• WORK INSTRUCTIONS:
Copy out the following lines word for word, leaving nothing out and changing nothing.

Target position lines

-- Start --

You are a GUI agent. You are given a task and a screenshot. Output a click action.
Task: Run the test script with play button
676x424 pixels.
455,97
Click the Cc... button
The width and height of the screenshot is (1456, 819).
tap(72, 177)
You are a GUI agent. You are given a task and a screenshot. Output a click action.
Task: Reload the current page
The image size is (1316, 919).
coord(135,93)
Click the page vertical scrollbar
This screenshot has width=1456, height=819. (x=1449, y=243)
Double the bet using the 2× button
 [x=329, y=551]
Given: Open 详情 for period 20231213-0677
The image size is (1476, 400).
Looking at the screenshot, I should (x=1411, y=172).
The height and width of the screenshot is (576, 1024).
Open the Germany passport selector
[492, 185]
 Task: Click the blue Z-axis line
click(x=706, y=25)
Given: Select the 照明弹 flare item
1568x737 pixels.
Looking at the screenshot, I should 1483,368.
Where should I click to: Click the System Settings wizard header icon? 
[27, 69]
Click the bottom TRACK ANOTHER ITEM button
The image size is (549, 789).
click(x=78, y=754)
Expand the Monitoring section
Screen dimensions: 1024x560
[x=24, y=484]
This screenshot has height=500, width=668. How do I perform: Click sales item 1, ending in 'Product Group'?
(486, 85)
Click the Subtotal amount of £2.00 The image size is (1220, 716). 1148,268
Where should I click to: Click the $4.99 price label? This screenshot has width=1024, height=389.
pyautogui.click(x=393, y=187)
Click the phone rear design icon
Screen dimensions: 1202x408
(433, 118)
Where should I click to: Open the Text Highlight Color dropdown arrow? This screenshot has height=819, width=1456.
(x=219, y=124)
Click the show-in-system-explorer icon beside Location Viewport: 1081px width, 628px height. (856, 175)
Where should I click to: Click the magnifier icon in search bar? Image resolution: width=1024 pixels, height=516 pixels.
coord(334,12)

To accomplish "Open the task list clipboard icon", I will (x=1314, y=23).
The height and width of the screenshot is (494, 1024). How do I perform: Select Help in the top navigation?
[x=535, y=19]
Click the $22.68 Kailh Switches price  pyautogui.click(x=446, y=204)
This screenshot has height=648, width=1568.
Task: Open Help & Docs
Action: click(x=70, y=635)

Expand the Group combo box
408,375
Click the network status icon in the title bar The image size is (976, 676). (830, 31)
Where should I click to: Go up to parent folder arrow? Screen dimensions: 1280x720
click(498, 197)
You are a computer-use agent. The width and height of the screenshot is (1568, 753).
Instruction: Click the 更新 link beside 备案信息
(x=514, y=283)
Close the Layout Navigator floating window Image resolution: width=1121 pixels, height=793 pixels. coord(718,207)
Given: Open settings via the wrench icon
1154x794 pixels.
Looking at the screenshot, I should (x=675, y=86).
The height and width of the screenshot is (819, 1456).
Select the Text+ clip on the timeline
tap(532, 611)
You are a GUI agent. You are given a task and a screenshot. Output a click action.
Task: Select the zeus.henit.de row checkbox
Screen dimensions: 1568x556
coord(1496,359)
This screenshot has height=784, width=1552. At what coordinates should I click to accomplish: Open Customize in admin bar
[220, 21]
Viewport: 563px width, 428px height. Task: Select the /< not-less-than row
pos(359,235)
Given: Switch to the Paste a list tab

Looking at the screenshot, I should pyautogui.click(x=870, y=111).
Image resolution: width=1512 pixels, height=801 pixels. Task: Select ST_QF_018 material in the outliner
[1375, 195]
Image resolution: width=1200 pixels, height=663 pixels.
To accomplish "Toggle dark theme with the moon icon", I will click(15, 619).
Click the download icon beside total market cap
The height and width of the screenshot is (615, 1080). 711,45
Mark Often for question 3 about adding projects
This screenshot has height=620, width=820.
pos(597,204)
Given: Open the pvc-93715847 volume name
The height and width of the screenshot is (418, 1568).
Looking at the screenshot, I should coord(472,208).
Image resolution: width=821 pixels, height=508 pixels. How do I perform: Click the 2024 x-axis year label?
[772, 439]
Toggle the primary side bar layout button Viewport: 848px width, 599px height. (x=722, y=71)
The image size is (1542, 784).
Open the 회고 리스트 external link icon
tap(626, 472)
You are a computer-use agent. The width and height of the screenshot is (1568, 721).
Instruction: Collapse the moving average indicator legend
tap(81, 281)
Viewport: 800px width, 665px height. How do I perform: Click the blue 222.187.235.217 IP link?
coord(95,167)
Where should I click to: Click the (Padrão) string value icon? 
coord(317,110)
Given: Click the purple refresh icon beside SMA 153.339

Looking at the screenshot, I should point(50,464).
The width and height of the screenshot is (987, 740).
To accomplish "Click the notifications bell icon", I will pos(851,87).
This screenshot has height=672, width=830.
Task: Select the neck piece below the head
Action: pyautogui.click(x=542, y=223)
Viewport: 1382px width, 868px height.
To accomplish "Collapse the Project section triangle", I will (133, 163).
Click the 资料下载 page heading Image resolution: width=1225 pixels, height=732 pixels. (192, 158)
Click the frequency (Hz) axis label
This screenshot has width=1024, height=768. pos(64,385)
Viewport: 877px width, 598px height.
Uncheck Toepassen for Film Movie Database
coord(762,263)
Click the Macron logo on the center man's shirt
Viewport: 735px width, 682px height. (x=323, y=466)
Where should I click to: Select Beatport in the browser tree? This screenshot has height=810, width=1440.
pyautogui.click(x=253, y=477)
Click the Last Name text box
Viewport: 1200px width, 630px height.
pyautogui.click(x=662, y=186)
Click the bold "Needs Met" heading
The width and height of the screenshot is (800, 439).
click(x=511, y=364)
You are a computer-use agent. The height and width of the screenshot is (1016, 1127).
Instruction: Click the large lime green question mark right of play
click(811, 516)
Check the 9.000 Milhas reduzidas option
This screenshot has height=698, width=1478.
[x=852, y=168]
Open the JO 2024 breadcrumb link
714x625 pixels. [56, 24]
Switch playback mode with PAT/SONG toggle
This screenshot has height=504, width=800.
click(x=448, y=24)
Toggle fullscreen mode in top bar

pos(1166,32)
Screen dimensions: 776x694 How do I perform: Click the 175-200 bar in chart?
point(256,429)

-- End --

• OUTPUT FOR THIS TASK:
You are a GUI agent. You are given a task and a screenshot. Output a click action.
Task: Run the test script with play button
676x424 pixels.
455,97
Click the Cc... button
The width and height of the screenshot is (1456, 819).
tap(72, 177)
You are a GUI agent. You are given a task and a screenshot. Output a click action.
Task: Reload the current page
The image size is (1316, 919).
coord(135,93)
Click the page vertical scrollbar
This screenshot has width=1456, height=819. (x=1449, y=243)
Double the bet using the 2× button
 [x=329, y=551]
Given: Open 详情 for period 20231213-0677
The image size is (1476, 400).
Looking at the screenshot, I should (x=1411, y=172).
The height and width of the screenshot is (576, 1024).
Open the Germany passport selector
[492, 185]
 Task: Click the blue Z-axis line
click(x=706, y=25)
Given: Select the 照明弹 flare item
1568x737 pixels.
Looking at the screenshot, I should 1483,368.
Where should I click to: Click the System Settings wizard header icon? 
[27, 69]
Click the bottom TRACK ANOTHER ITEM button
The image size is (549, 789).
click(x=78, y=754)
Expand the Monitoring section
Screen dimensions: 1024x560
[x=24, y=484]
This screenshot has height=500, width=668. How do I perform: Click sales item 1, ending in 'Product Group'?
(486, 85)
Click the Subtotal amount of £2.00 The image size is (1220, 716). 1148,268
Where should I click to: Click the $4.99 price label? This screenshot has width=1024, height=389.
pyautogui.click(x=393, y=187)
Click the phone rear design icon
Screen dimensions: 1202x408
(433, 118)
Where should I click to: Open the Text Highlight Color dropdown arrow? This screenshot has height=819, width=1456.
(x=219, y=124)
Click the show-in-system-explorer icon beside Location Viewport: 1081px width, 628px height. (856, 175)
Where should I click to: Click the magnifier icon in search bar? Image resolution: width=1024 pixels, height=516 pixels.
coord(334,12)

To accomplish "Open the task list clipboard icon", I will (x=1314, y=23).
The height and width of the screenshot is (494, 1024). How do I perform: Select Help in the top navigation?
[x=535, y=19]
Click the $22.68 Kailh Switches price  pyautogui.click(x=446, y=204)
This screenshot has height=648, width=1568.
Task: Open Help & Docs
Action: click(x=70, y=635)

Expand the Group combo box
408,375
Click the network status icon in the title bar The image size is (976, 676). (830, 31)
Where should I click to: Go up to parent folder arrow? Screen dimensions: 1280x720
click(498, 197)
You are a computer-use agent. The width and height of the screenshot is (1568, 753).
Instruction: Click the 更新 link beside 备案信息
(x=514, y=283)
Close the Layout Navigator floating window Image resolution: width=1121 pixels, height=793 pixels. coord(718,207)
Given: Open settings via the wrench icon
1154x794 pixels.
Looking at the screenshot, I should (x=675, y=86).
The height and width of the screenshot is (819, 1456).
Select the Text+ clip on the timeline
tap(532, 611)
You are a GUI agent. You are given a task and a screenshot. Output a click action.
Task: Select the zeus.henit.de row checkbox
Screen dimensions: 1568x556
coord(1496,359)
This screenshot has height=784, width=1552. At what coordinates should I click to accomplish: Open Customize in admin bar
[220, 21]
Viewport: 563px width, 428px height. Task: Select the /< not-less-than row
pos(359,235)
Given: Switch to the Paste a list tab

Looking at the screenshot, I should pyautogui.click(x=870, y=111).
Image resolution: width=1512 pixels, height=801 pixels. Task: Select ST_QF_018 material in the outliner
[1375, 195]
Image resolution: width=1200 pixels, height=663 pixels.
To accomplish "Toggle dark theme with the moon icon", I will click(15, 619).
Click the download icon beside total market cap
The height and width of the screenshot is (615, 1080). 711,45
Mark Often for question 3 about adding projects
This screenshot has height=620, width=820.
pos(597,204)
Given: Open the pvc-93715847 volume name
The height and width of the screenshot is (418, 1568).
Looking at the screenshot, I should coord(472,208).
Image resolution: width=821 pixels, height=508 pixels. How do I perform: Click the 2024 x-axis year label?
[772, 439]
Toggle the primary side bar layout button Viewport: 848px width, 599px height. (x=722, y=71)
The image size is (1542, 784).
Open the 회고 리스트 external link icon
tap(626, 472)
You are a computer-use agent. The width and height of the screenshot is (1568, 721).
Instruction: Collapse the moving average indicator legend
tap(81, 281)
Viewport: 800px width, 665px height. How do I perform: Click the blue 222.187.235.217 IP link?
coord(95,167)
Where should I click to: Click the (Padrão) string value icon? 
coord(317,110)
Given: Click the purple refresh icon beside SMA 153.339

Looking at the screenshot, I should point(50,464).
The width and height of the screenshot is (987, 740).
To accomplish "Click the notifications bell icon", I will pos(851,87).
This screenshot has height=672, width=830.
Task: Select the neck piece below the head
Action: pyautogui.click(x=542, y=223)
Viewport: 1382px width, 868px height.
To accomplish "Collapse the Project section triangle", I will (133, 163).
Click the 资料下载 page heading Image resolution: width=1225 pixels, height=732 pixels. (192, 158)
Click the frequency (Hz) axis label
This screenshot has width=1024, height=768. pos(64,385)
Viewport: 877px width, 598px height.
Uncheck Toepassen for Film Movie Database
coord(762,263)
Click the Macron logo on the center man's shirt
Viewport: 735px width, 682px height. (x=323, y=466)
Where should I click to: Select Beatport in the browser tree? This screenshot has height=810, width=1440.
pyautogui.click(x=253, y=477)
Click the Last Name text box
Viewport: 1200px width, 630px height.
pyautogui.click(x=662, y=186)
Click the bold "Needs Met" heading
The width and height of the screenshot is (800, 439).
click(x=511, y=364)
You are a computer-use agent. The height and width of the screenshot is (1016, 1127).
Instruction: Click the large lime green question mark right of play
click(811, 516)
Check the 9.000 Milhas reduzidas option
This screenshot has height=698, width=1478.
[x=852, y=168]
Open the JO 2024 breadcrumb link
714x625 pixels. [56, 24]
Switch playback mode with PAT/SONG toggle
This screenshot has height=504, width=800.
click(x=448, y=24)
Toggle fullscreen mode in top bar

pos(1166,32)
Screen dimensions: 776x694 How do I perform: Click the 175-200 bar in chart?
point(256,429)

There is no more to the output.